The inspiration behind the initial development of the SSDC is the need for a next-generation fluid mechanics solver that could accurately capture the intricate dynamics of systems governed by partial differential equations (PDEs). Through my published research articles with my collaborators, we have demonstrated SSDC’s capabilities in this regard, showcasing its high performance and ability to model complex fluid dynamics precisely. The SSDC project is advancing state-of-the-art computational fluid dynamics by creating a powerful and versatile solver that can handle the challenges posed by modern PDEs and dynamic systems to simulate and try to solve real-world problems.
What were the most significant challenges you faced while developing SSDC?
The main challenges were:
1 Come up to speed with the theory behind nonlinear entropy stability to understand how to design new algorithms.

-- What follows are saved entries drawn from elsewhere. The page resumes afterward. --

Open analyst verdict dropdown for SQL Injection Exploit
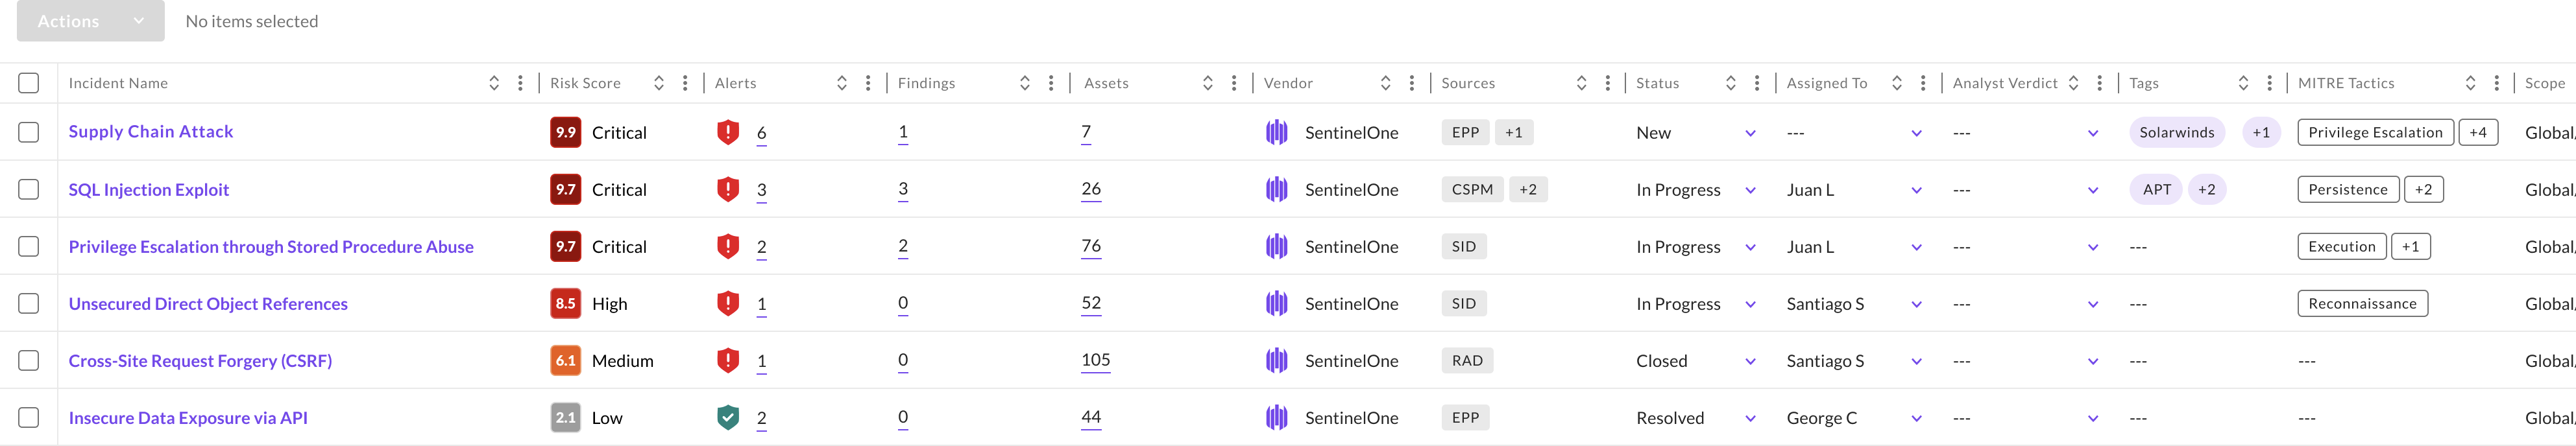Screen dimensions: 2576x446 click(2093, 190)
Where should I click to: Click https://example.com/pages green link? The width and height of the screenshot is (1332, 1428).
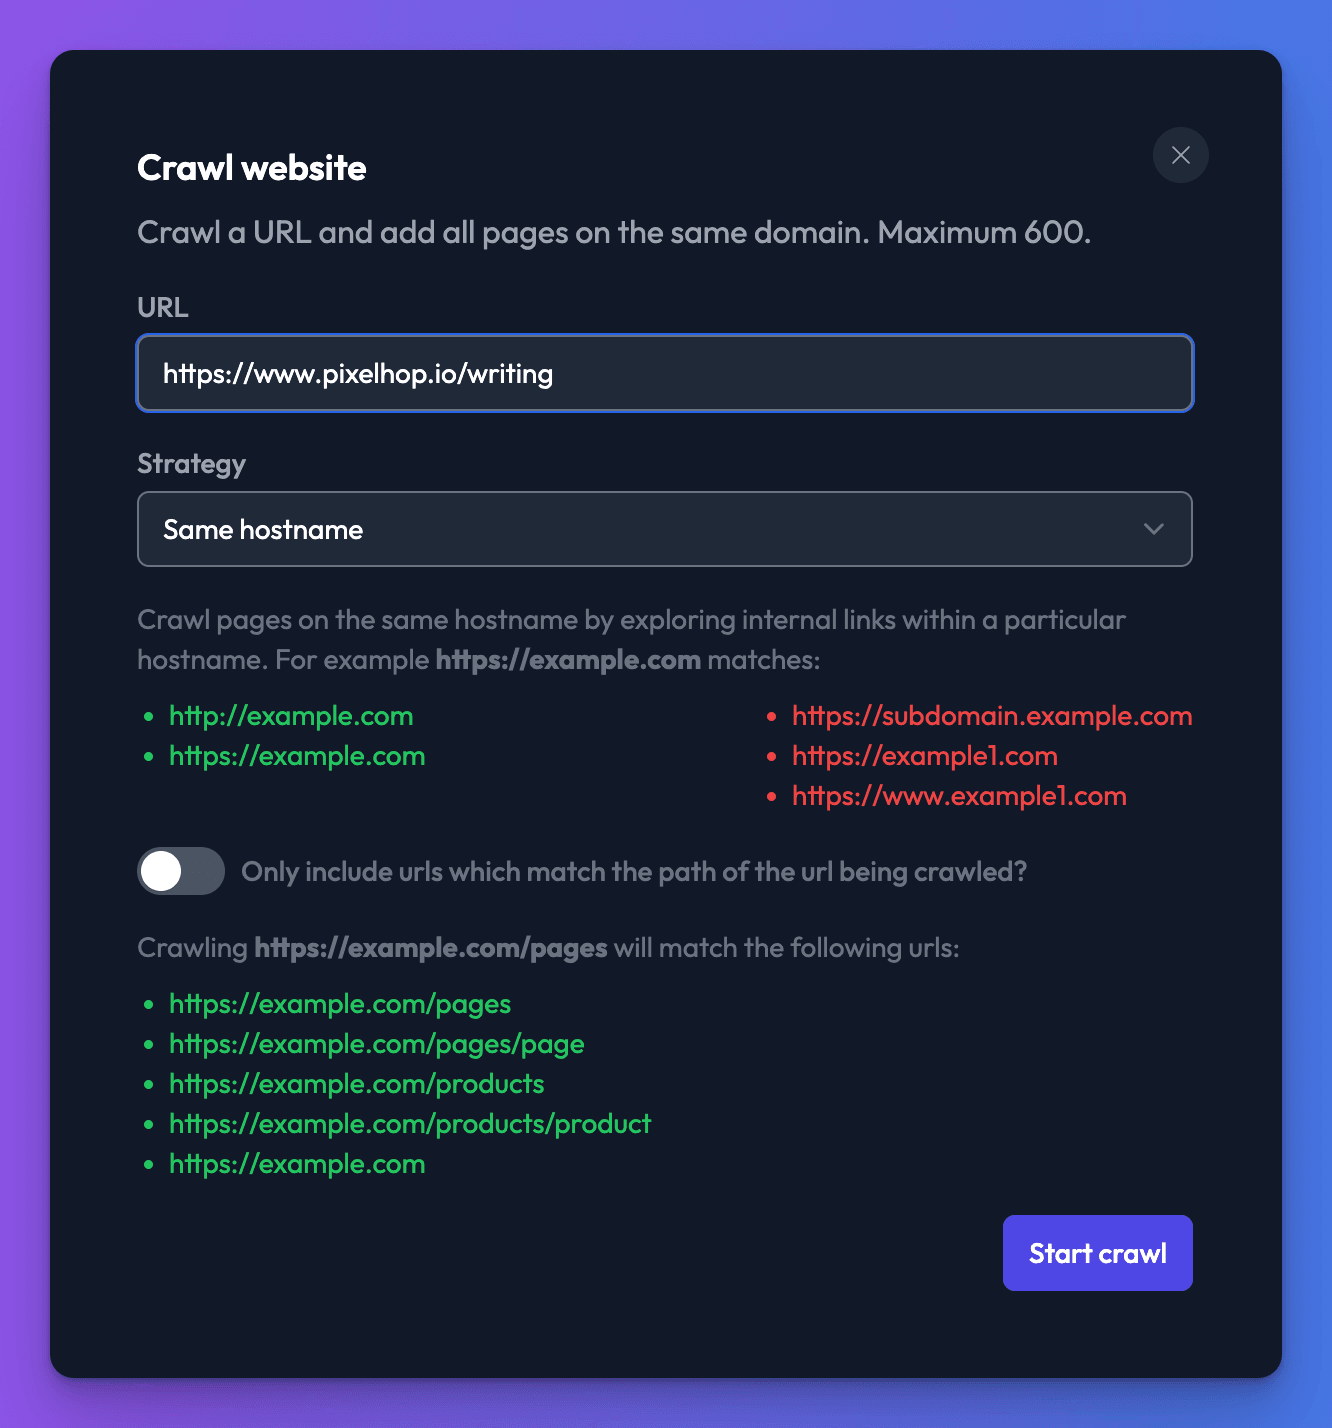[340, 1004]
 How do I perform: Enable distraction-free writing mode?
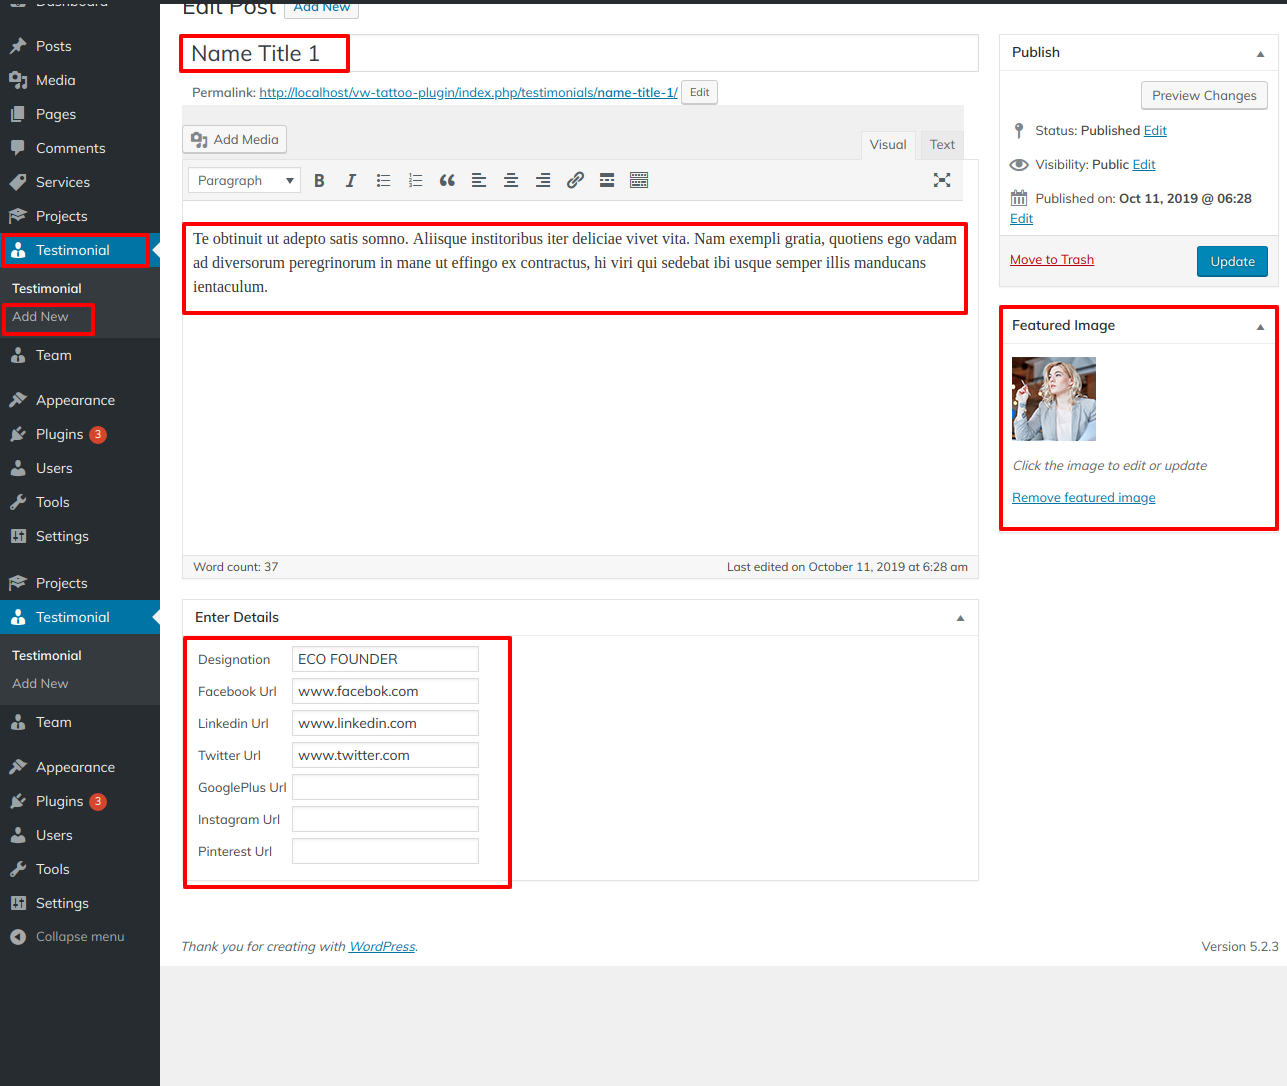click(942, 181)
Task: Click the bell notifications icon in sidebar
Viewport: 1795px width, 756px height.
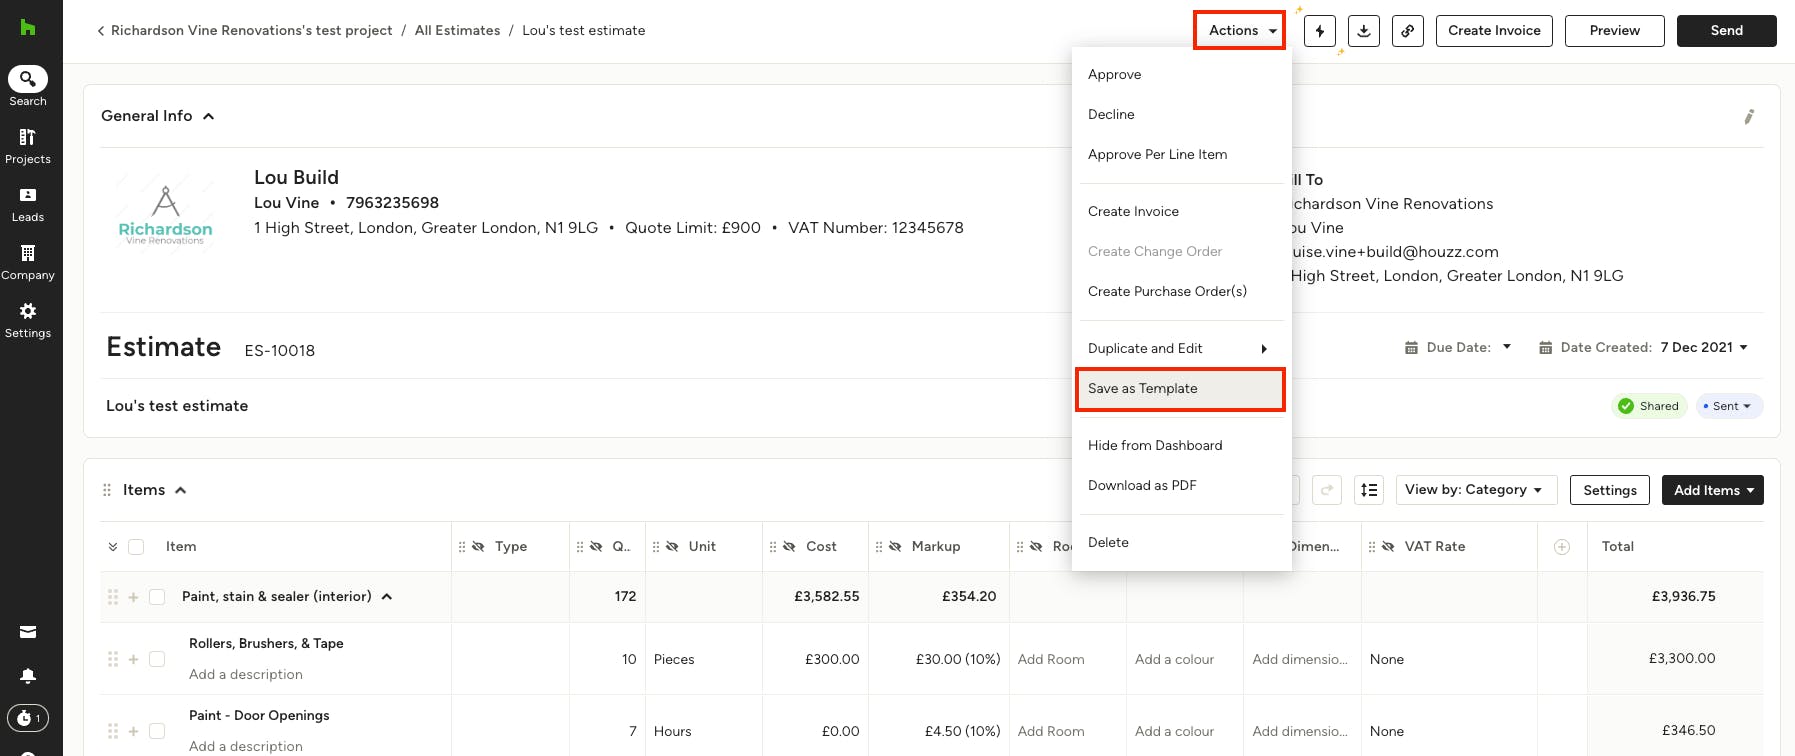Action: (28, 677)
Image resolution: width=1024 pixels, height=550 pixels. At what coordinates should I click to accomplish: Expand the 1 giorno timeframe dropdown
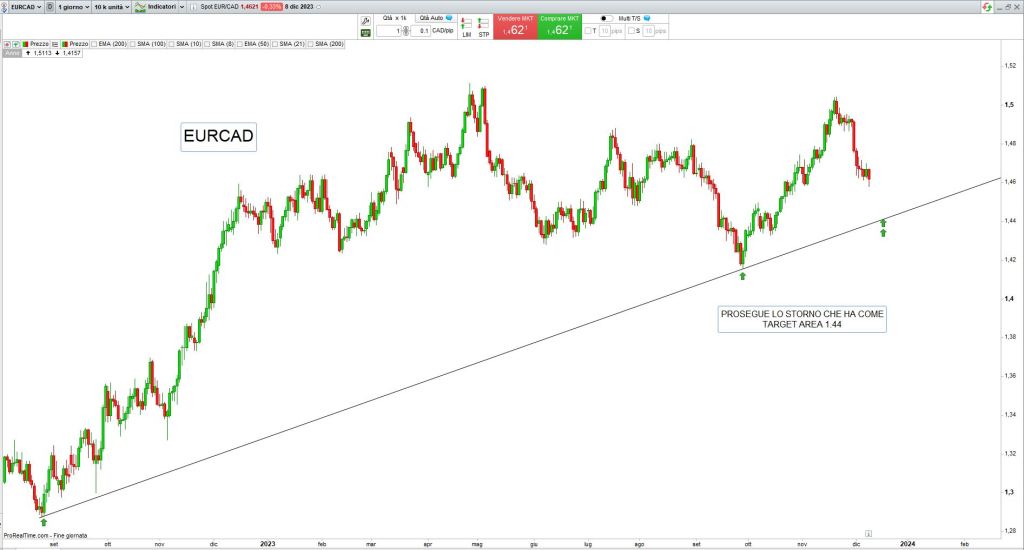tap(70, 7)

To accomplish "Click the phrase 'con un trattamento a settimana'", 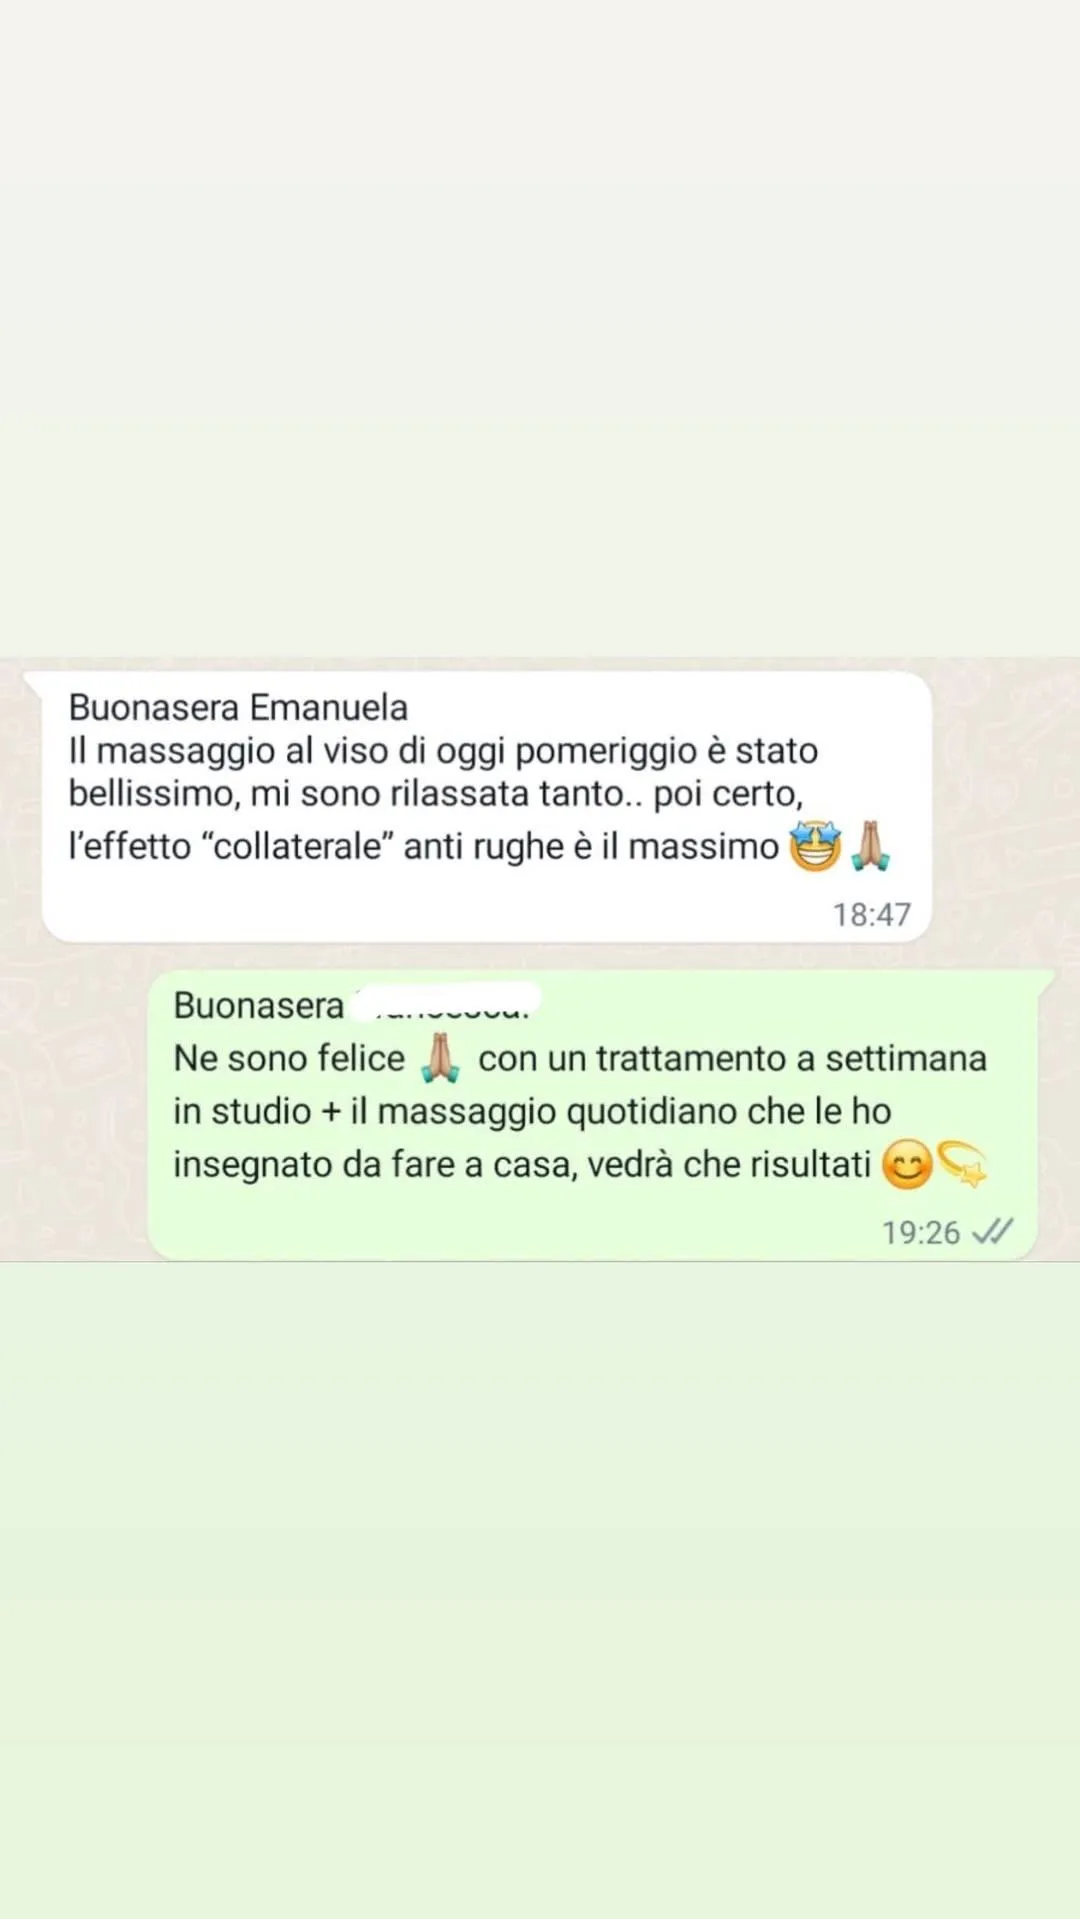I will 732,1058.
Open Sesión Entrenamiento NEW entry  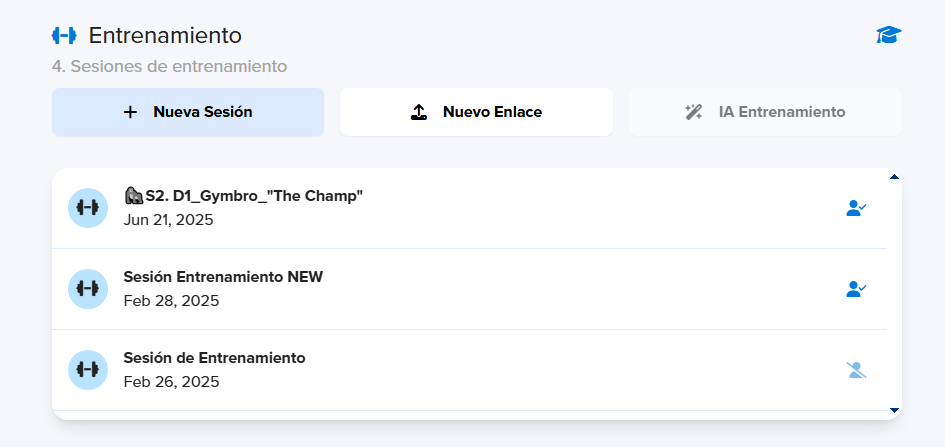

2 The learning curve of SSDC is steep because the framework is built on top of high-performance libraries such as PETSc; therefore, coding in it can be challenging initially. PETSc is the world’s most widely used parallel numerical software library for partial differential equations and sparse matrix computations.
How did SSDC contribute to understanding the interactions between oncolytic viruses and tumour cells?
The algorithms developed and implemented within the SSDC framework produce physically consistent and accurate results without exhibiting scheme-dependent instabilities or converging to unphysical solutions. This gives us confidence that the model captures the nonlinear and often complex interactions between the M1 virus and tumour cells, such as the concentration of the M1 virus at the boundaries of tumour cell pockets and how these evolve over time. The PDE model provides a good representation of the macroscopic-level phenomena occurring in reality.
What are some other applications where you believe SSDC could have an especially transformative impact?
Some other applications where SSDC can have a transformative impact are computational aeroacoustics for both road and flying vehicles and high-speed and very high-speed flows. In particular, we are already collaborating with automotive and aerospace companies.